* Begin *

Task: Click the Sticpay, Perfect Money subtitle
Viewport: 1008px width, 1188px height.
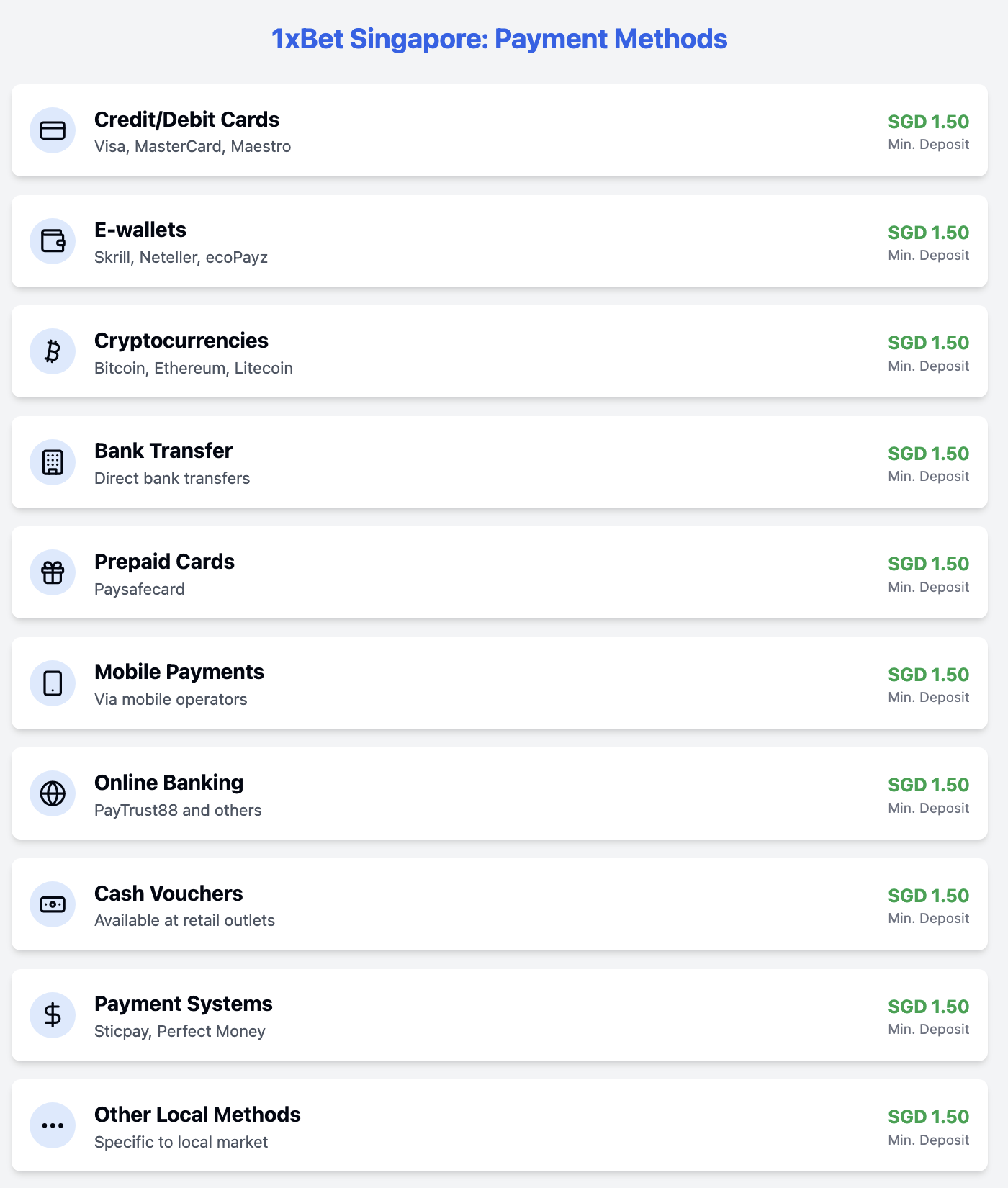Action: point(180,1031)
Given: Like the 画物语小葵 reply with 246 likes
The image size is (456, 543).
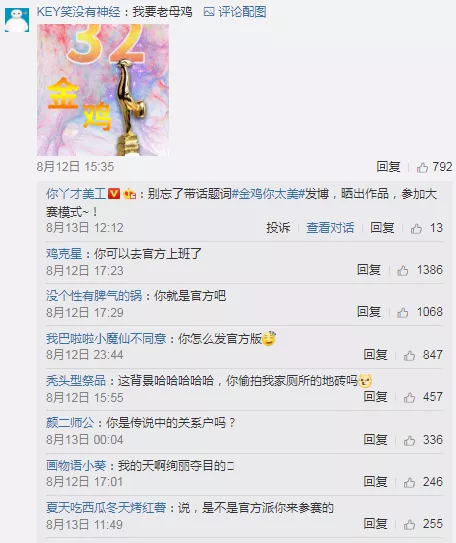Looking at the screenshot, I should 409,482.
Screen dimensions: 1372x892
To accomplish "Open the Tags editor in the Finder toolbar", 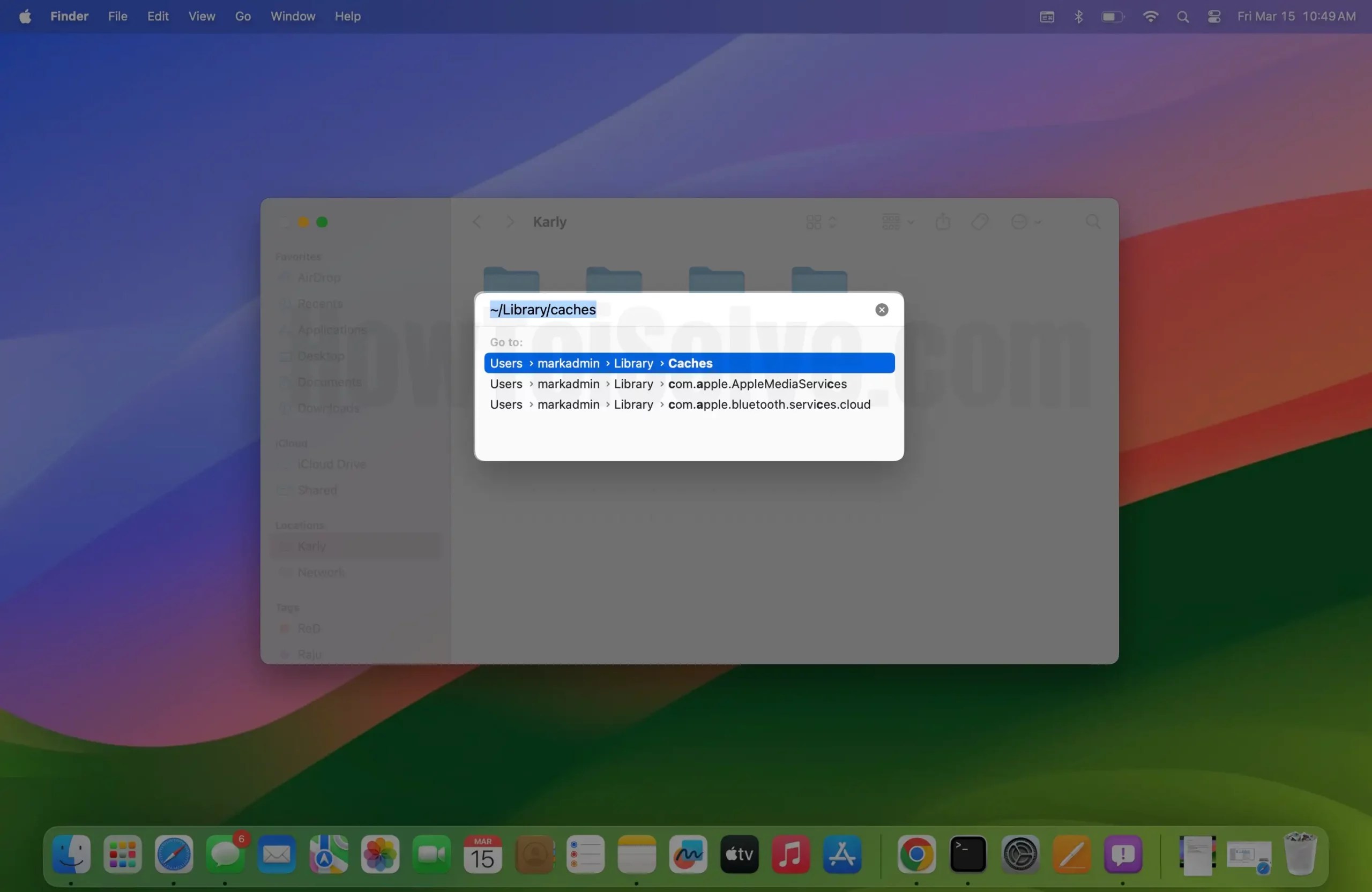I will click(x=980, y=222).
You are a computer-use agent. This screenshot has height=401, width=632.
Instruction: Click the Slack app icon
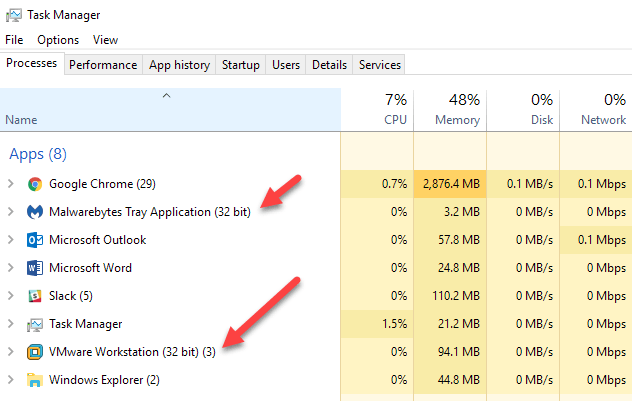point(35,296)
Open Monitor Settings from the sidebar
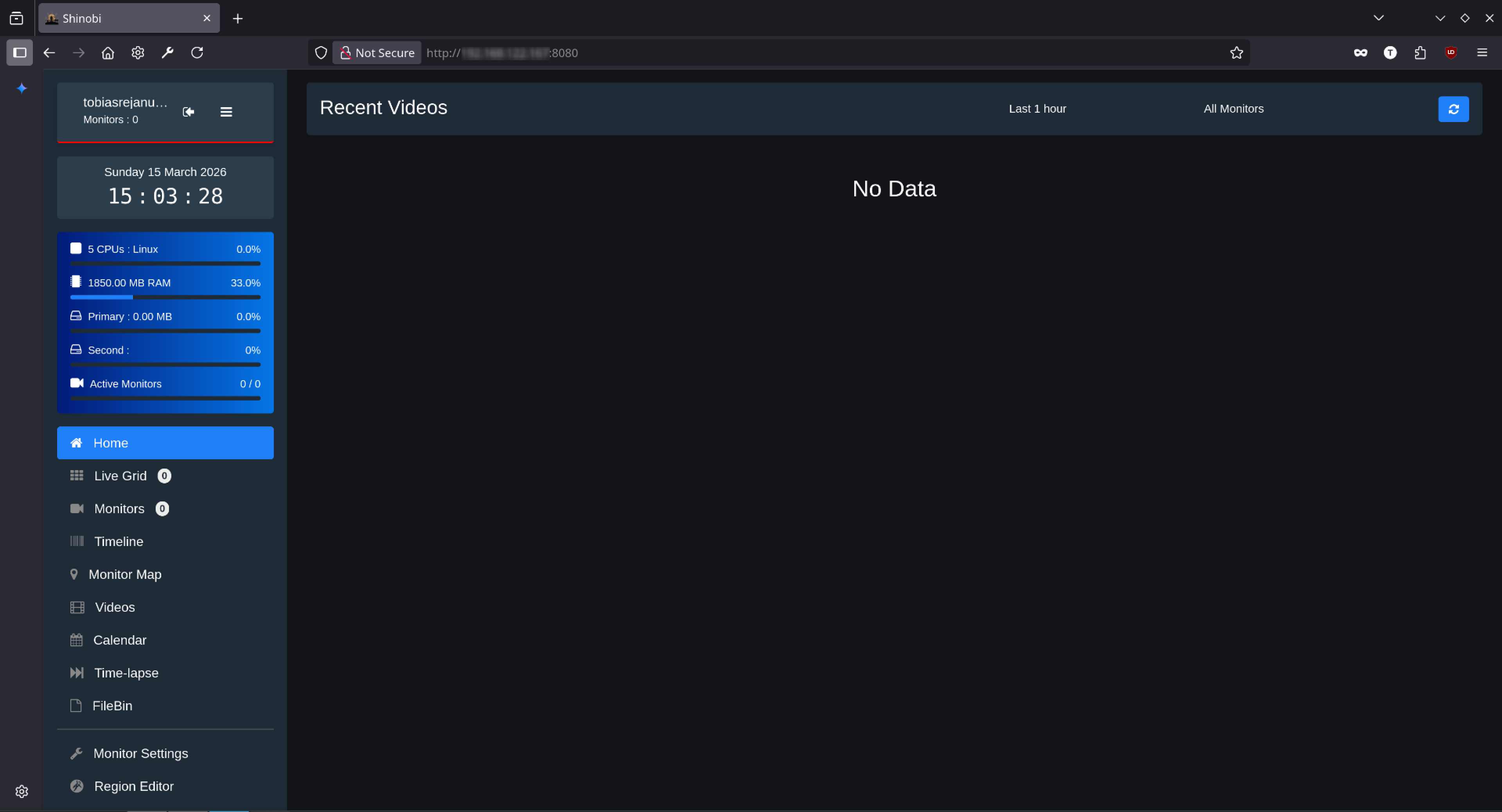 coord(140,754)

* End *

**What the task requires**
Rewrite the items from the beginning through the line containing "Looking at the screenshot, I should 409,482.", replacing "subtitle" with "label" and keeping everything else the same. Don't include the pictures.

**Task solution**
Task: Click the Sticpay, Perfect Money label
Viewport: 1008px width, 1188px height.
Action: point(180,1031)
Given: Like the 画物语小葵 reply with 246 likes
The image size is (456, 543).
Looking at the screenshot, I should 409,482.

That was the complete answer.